Temuan ini terungkap setelah kompleks penipuan tersebut ditinggalkan secara terburu-buru oleh para operatornya. Mereka melarikan diri menyusul pengambilalihan wilayah perbatasan oleh militer Thailand pascakonflik bersenjata yang terjadi di kawasan tersebut.
Dalam laporan yang dikutip dari Associated Press (AP) pada Selasa (4/2/2026), terlihat seragam polisi berwarna cokelat yang sengaja dibuat menyerupai seragam Polri. Meski tidak identik secara detail, seragam tersebut dilengkapi dengan bordiran tulisan “Polri” serta tanda pangkat bertuliskan Polri, cukup untuk menciptakan kesan otoritas bagi korban yang dihubungi secara daring.

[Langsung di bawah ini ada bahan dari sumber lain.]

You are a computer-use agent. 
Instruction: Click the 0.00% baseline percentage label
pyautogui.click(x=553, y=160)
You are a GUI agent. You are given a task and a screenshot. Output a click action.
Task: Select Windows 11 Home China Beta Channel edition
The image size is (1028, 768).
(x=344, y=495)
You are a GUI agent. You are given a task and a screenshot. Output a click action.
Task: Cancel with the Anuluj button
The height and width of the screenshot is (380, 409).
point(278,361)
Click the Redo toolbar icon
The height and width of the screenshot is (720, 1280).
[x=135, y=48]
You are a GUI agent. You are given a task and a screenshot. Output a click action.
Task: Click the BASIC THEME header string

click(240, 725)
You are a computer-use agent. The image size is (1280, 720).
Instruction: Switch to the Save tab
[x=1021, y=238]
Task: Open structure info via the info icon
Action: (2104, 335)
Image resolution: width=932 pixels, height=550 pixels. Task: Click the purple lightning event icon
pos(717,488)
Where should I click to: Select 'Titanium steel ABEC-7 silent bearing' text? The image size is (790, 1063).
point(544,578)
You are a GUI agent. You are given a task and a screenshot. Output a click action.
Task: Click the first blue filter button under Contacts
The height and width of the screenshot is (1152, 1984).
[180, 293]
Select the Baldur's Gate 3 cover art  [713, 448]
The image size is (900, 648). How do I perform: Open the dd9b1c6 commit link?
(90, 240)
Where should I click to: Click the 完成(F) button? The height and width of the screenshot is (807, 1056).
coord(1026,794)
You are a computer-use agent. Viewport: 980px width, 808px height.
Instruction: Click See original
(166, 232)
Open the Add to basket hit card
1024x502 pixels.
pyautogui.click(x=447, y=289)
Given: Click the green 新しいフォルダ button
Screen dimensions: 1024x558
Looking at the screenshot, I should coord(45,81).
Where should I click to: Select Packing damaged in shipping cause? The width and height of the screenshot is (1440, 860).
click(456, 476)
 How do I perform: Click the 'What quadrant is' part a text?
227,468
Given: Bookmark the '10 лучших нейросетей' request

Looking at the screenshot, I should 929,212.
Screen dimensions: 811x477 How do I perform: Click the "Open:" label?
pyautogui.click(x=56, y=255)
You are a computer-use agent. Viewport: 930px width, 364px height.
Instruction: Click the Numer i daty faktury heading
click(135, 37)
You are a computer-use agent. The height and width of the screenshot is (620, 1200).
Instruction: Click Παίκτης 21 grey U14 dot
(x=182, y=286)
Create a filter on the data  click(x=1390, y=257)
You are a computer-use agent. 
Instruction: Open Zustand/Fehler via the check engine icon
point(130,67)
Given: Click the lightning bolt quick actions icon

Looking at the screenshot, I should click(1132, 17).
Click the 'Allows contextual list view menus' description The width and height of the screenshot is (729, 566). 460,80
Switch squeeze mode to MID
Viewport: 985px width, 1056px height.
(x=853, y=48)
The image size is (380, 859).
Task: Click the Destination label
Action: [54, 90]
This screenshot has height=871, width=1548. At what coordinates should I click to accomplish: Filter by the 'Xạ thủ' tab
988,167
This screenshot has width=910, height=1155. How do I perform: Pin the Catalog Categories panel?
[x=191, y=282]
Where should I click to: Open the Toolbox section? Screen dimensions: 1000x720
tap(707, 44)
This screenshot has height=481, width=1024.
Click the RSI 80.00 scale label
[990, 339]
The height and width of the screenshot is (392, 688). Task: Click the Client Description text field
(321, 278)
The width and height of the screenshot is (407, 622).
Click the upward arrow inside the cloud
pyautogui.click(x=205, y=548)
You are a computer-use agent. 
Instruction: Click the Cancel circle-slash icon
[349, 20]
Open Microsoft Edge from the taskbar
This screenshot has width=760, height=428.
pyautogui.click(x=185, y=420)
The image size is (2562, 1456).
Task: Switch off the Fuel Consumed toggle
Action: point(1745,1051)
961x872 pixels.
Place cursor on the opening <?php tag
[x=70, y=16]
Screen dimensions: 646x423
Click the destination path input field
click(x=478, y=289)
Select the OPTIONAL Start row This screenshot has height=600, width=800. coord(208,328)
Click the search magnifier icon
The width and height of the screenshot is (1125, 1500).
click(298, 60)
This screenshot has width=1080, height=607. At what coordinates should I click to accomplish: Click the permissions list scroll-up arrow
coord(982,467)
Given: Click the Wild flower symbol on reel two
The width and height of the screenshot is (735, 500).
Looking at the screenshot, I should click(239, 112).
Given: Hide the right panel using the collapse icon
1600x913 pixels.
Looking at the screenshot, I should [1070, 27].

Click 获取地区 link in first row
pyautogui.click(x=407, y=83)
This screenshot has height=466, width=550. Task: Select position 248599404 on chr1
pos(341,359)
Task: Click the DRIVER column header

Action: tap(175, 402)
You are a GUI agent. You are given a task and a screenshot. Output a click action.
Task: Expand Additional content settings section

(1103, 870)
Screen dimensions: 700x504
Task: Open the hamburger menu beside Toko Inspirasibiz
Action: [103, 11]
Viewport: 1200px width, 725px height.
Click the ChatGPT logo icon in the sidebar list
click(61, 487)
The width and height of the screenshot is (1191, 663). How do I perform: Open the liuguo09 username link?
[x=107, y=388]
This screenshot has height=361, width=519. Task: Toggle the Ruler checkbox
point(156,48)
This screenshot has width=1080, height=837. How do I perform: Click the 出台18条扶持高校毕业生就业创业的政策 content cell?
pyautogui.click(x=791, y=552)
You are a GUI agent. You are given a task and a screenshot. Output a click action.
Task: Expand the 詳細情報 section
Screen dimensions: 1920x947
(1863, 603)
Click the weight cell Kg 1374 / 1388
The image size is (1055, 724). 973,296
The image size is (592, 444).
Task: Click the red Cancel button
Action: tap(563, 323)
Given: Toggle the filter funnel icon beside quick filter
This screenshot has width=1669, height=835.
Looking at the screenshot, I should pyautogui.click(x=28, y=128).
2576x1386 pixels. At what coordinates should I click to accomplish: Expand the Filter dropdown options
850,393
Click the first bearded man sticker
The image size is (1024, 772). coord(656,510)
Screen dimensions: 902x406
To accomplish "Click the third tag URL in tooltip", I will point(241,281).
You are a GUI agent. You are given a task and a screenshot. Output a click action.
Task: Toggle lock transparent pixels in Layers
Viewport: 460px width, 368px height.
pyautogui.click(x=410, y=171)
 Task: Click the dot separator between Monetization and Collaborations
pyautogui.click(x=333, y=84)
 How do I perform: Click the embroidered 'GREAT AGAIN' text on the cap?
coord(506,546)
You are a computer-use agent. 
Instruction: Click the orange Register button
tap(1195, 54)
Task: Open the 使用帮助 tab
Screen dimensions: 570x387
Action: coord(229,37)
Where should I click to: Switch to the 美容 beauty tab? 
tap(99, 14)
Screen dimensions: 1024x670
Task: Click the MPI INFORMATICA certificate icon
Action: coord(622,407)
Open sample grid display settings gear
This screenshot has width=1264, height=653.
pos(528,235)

Selain seragam, sindikat tersebut juga menyiapkan latar belakang kantor polisi tiruan, lengkap dengan bendera nasional dan logo-logo resmi, untuk digunakan dalam panggilan video.
“Ruangan-ruangan ini dirancang untuk meniru kantor polisi dari berbagai negara, termasuk Indonesia dan Singapura, guna menipu korban melalui panggilan video,” tulis AP dalam laporannya.
Dengan modus ini, para pelaku menyamar sebagai petugas penegak hukum dan menuduh korban terlibat kasus pidana, pencucian uang, atau kejahatan siber. Korban kemudian dipaksa mentransfer uang dengan dalih penyelesaian perkara.
Pada Senin (2/2/2026), militer Thailand memasuki kompleks tersebut setelah mengambil alih kendali wilayah perbatasan. Foto-foto yang dirilis AP menunjukkan tentara Thailand berjalan melewati seragam polisi palsu, backdrop kantor polisi, serta peralatan kerja yang ditinggalkan begitu saja.